Secondo i dati raccolti dall'associazione Antigone, il carcere di Terni al 30 settembre scorso ospitava 517 detenuti (di cui 127 stranieri) a fronte di una capienza massima di 416. Quindici le sezioni in cui è suddivisa la struttura - che accoglie anche il cosiddetto “carcere duro” - e nella quale lo scorso anno si sono verificati 11 aggressioni ai danni del personale. All’interno sono effettivamente presenti 206 agenti di polizia penitenziaria rispetto ad una dotazione organica prevista di 241.
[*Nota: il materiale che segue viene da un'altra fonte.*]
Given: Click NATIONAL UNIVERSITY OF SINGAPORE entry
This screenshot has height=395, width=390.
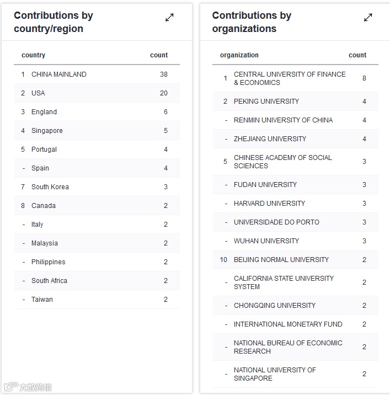Looking at the screenshot, I should coord(275,374).
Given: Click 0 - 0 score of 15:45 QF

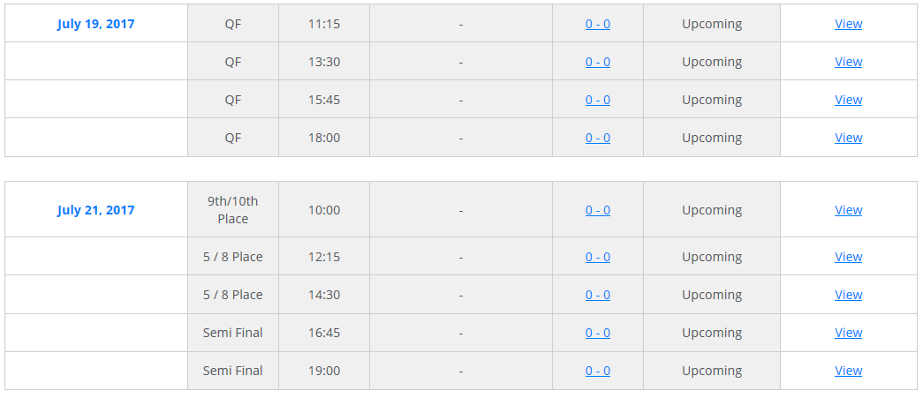Looking at the screenshot, I should (597, 100).
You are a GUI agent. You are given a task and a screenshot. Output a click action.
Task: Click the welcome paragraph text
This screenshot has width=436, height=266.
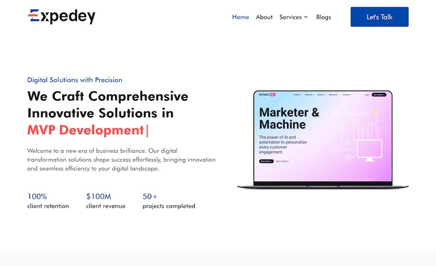coord(121,160)
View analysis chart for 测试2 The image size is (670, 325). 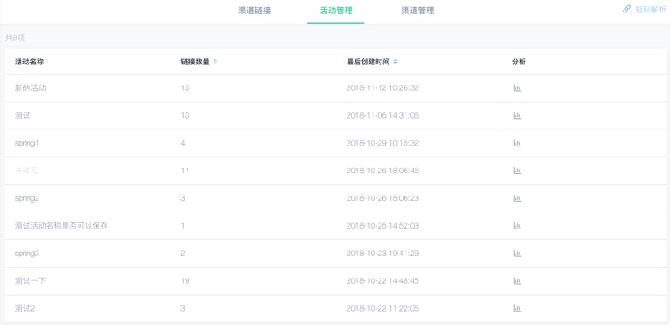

“Oggi, tutto questo è accentuato anche dalla carenza di personale che non è un problema annunciato, ma una situazione endemica, un grave problema che né la politica né il Parlamento vogliono affrontare, lasciando la polizia penitenziaria a lavorare solo ed esclusivamente in deroga a qualsiasi norma pattuita, per l’assenza di protocolli specifici per affrontare queste situazioni. Infatti si è in attesa del nuovo regolamento di servizio che doveva essere discusso nel 2019 e ad oggi ancora non vede luce. È lapalissiano che il Dap – prosegue Esposito - lavora solo ed esclusivamente in funzione della popolazione carceraria, ponendo la polizia penitenziaria come il surrogato di dirigenti che non indossano la nostra divisa, in primis il capo del Dap. Per questo continueremo a chiedere a voce alta di restituire la polizia penitenziaria nelle mani della polizia penitenziaria”.

“Si tratta di eventi già ampiamente preannunciati dal Sappe per la mancanza di personale e di una struttura inadeguata alla vita penitenziaria: ormai si tratta di una sezione inagibile sotto ogni profilo, chiediamo un sopralluogo tecnico da parte del Prap e una visita ispettiva da parte della Asl per valutarne l’idoneità sotto il profilo dell’igiene e della sicurezza dei luoghi di lavoro”.

“Basta! Anche questa è una rivolta assurda ma annunciata – tuona Donato Capece, segretario generale del Sappe - A questo hanno portato questi anni di ipergarantismo nelle carceri, dove ai detenuti è stato praticamente permesso di auto gestirsi con provvedimenti scellerati ‘a pioggia’ come la vigilanza dinamica e il regime aperto, con detenuti fuori dalle celle pressoché tutto il giorno a non fare nulla nei corridoi delle sezioni. E queste sono anche le conseguenze di una politica penitenziaria che invece di punire, sia sotto il profilo disciplinare che penale, i detenuti violenti, non assume severi provvedimenti. Ormai picchiare un poliziotto in carcere senza subire alcuna conseguenza è diventato quasi uno sport nazionale, nella indifferenza della politica e dei vertici dell’amministrazione penitenziaria”.

“Il personale di polizia penitenziaria non ha ancora ricevuto i previsti guanti anti-taglio, caschi, scudi, kit antisommossa e sfollagente promessi dal capo del Dap Renoldi – denuncia ancora Capece - La situazione delle carceri umbre e italiane, per adulti e minori, è sempre più allarmante per il continuo ripetersi di gravi episodi critici e violenti che vedono sempre più coinvolti gli uomini e le donne appartenenti al corpo di polizia penitenziaria. Donne e uomini che svolgono servizio nelle sezioni detentive senza alcuno strumento utile a garantire la loro incolumità fisica dalle continue aggressioni dei detenuti più violenti. Il taser potrebbe essere lo strumento utile per eccellenza (anche perché di ogni detenuto è possibile sapere le condizioni fisiche e mediche prima di poter usare la pistola ad impulsi elettrici) ma i vertici del ministero della giustizia e del dipartimento dell’amministrazione penitenziaria fanno solo chiacchiere e la polizia penitenziaria continua a restarne sprovvisto”.